Then, we wanted compare our approach with other insects datasets for which the transcriptome was obtained differently. We thus compared the number of contigs (55,000) and the total size (37 M nt) of the Sf_TR2012b assembly with 2 other insect models, Drosophila melanogaster and Bombyx mori. The Drosophila melanogaster transcriptome contains more than 28,000 sequences for a total length of 81 M nt (Table 2). The Drosophila transcripts set is built primarily from computer predictions of the genome sequence and also from permanent curations due to the large Drosophila research community and more than a hundred years of genetics research on this model. Due to the conservation of the majority of genes between insects, we should expect a “complete” transcriptome to come close to this number. A standard approach to construct a reference transcriptome is Sanger sequencing of an EST library. We can find an example of this in public repositories for Bombyx mori. We can see that the total size of this assembly is around 11 Mb (Table 2) because of the assembly of Sanger sequences in Unigenes.Then, we seeked to have a better view of the total content of the Sf_TR2012b assembly by performing systematic blastx against nr (Figure 1B) to checked whether our RNA sequences were corresponding to bona fide proteins and also to checked whether we had some contaminants. 23,126 (42.1%) of the contigs were matching eukaryotic proteins. Of those, 19,895 (86.0%) contigs are similar to a Heliconius protein (Hmel1-1_Release_20120601), while 9,709 Heliconius proteins (75.7%) are similar to a TR2012b contig.
Similarly, 21,439 (92.7%) contigs are similar to a Monarch protein (Dp_geneset_OGS2), while 10,887 Danaus Plexippus (72.0%) proteins are similar to a TR2012b contig. Both comparisons have been made using blastx with a threshold of 1e-10 (p-value) without complexity filter.
We found only 200 contigs (0.4%) matched prokaryotes (archea, bacteria and viruses), making large scale contaminations of our samples highly improbable. What was more surprising was that 57.6% of our RNA sequences didn’t match any known protein sequences.
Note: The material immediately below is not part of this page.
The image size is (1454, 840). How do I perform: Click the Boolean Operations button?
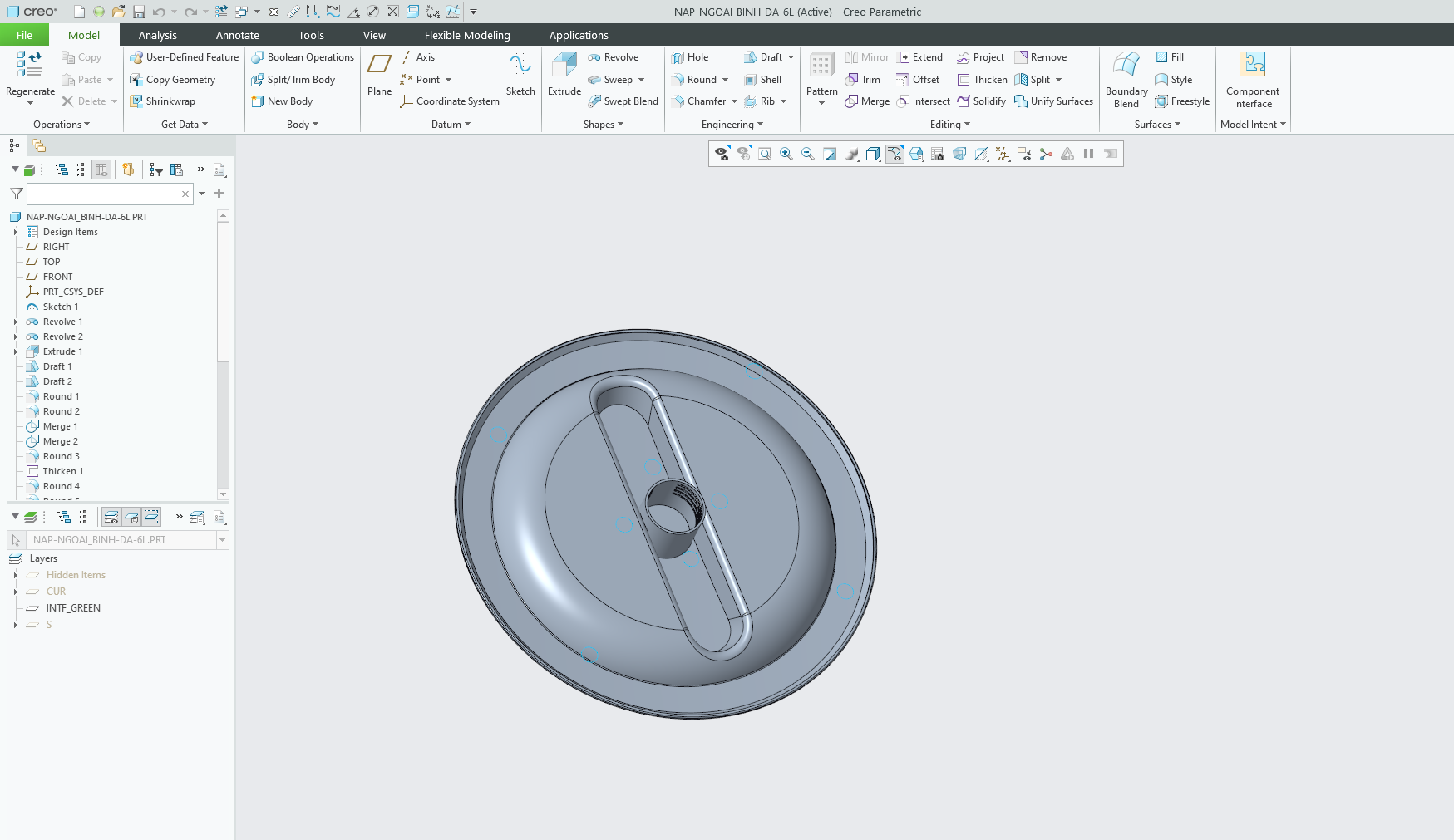tap(303, 57)
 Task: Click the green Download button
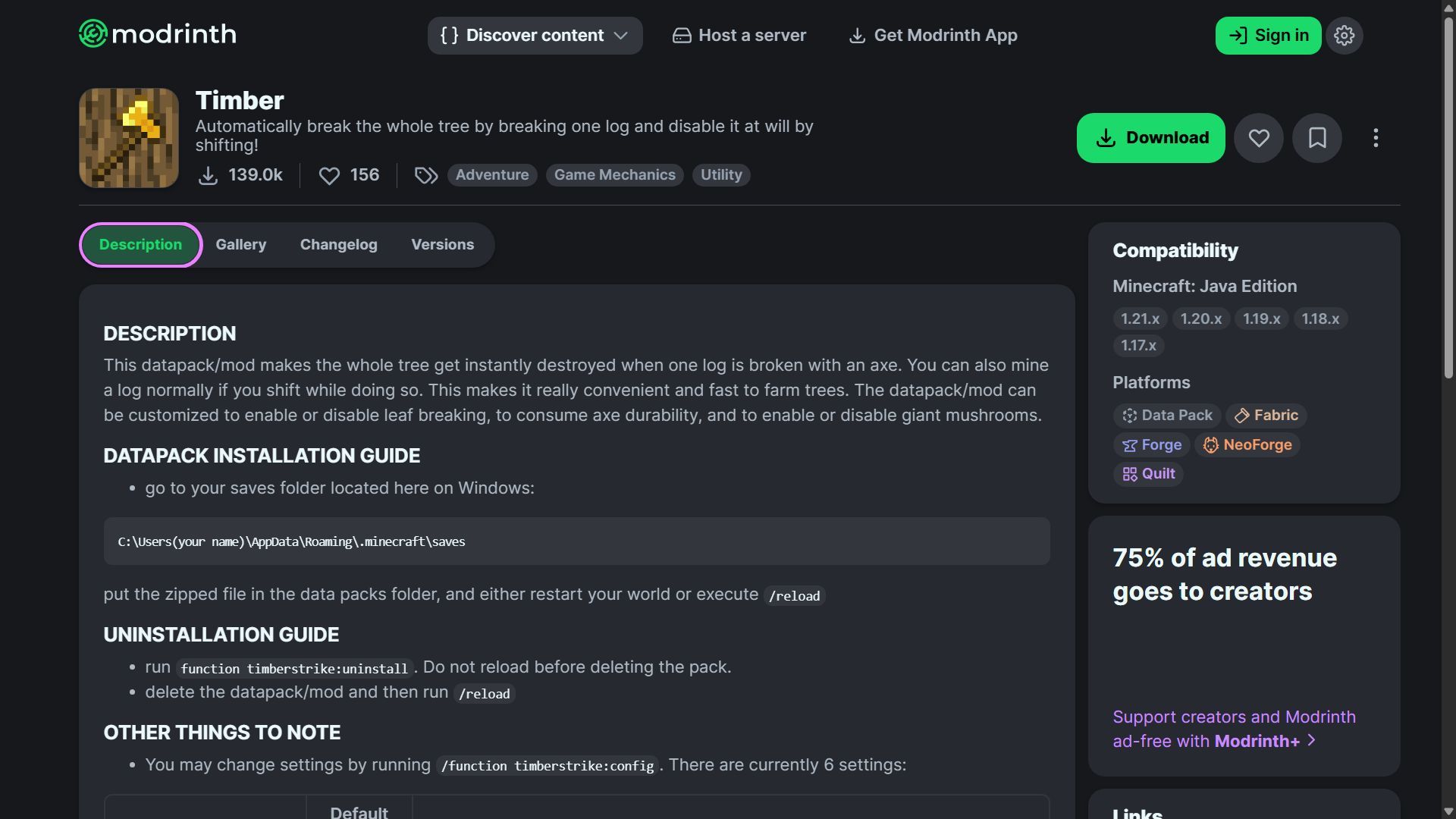pos(1150,138)
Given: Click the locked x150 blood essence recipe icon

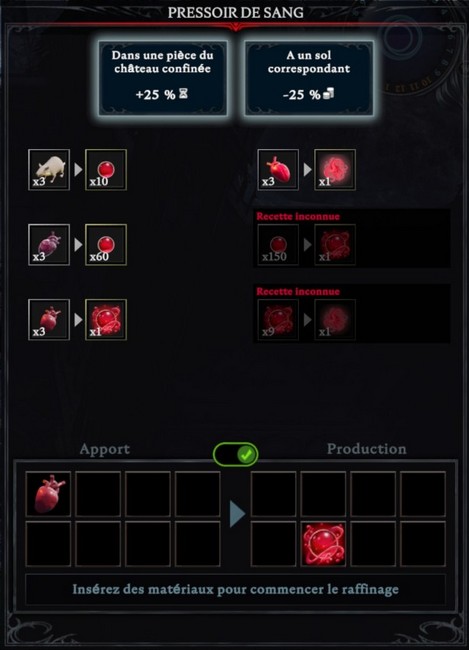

Among these 31,650 sequences without hit against the NR databank, 491 include at least one protein domain found with the following algorithms (BlastProDom, FPrintScan, Gene3D, HMMPanther, HMMPfam, HMMSmart, PatternScan, ProfileScan and superfamily). These comparisons have been done using Interproscan (v4.8) directly on the transcript sequences. This low number of hit does not necessarily reflect that the other sequences are spurious, but they may derived from UTR, or the predicted ORF (Interproscan uses getorf from emboss) might be uncompleted or the sequences may contain a frameshift. This is enhanced by the observation that the transcripts without hit are shorter than the transcripts with hits (mean : 526.5, median : 446 versus global mean : 868.7, and global median : 694). Finally, some of the transcripts without any match against NR databank might correspond to lncRNA, as well as transcribed repeat elements.
For the sequences matching eukaryota, we performed blastx against eukaryotic core gene sets such as the CEGMA (v2.5) geneset (http://korflab.ucdavis.edu/datasets/cegma/) and the BUSCO proteins set (ftp://cegg.unige.ch/OrthoDB7/BUSCO). We found that 452 among 457 CEGMA proteins (98.9%) are similar to 1831 Sf_TR2012b contigs. Similarly 2961 among 3369 BUSCO drosophila proteins (87.9%) and 3025 among the 3299 BUSCO Danaus plexippus proteins (91.7%) were present in the Sf_TR2012b assembly, suggesting that the core components of the FAW transcriptome were present in our assembly.
Assessment of Sf_TR2012b quality and usability through gene families annotation
In order to evaluate the proportion of genes present/absent from our reference transcriptome, we manually annotated different families of genes. Ribosomal proteins (rbp) are mostly conserved among eukaryota and are present as highly expressed small genes throughout most genomes. Thus the percentage of rbp found should be indicative of the minimal requirement for finding most housekeeping genes. We used a set of 81 proteins annotated as rbp in B. mori (D. Heckel, personal communication) (Additional file 3: Table S2) and searched for homologs in Sf_TR2012b. Out of those 81 sequences, we could find 74 hits matching the complete B. mori transcript. For 7 rbp, we found only partial matches (Figure 1C). Thus, we conclude that more than 90% of housekeeping genes are represented in Sf_TR2012b assembly.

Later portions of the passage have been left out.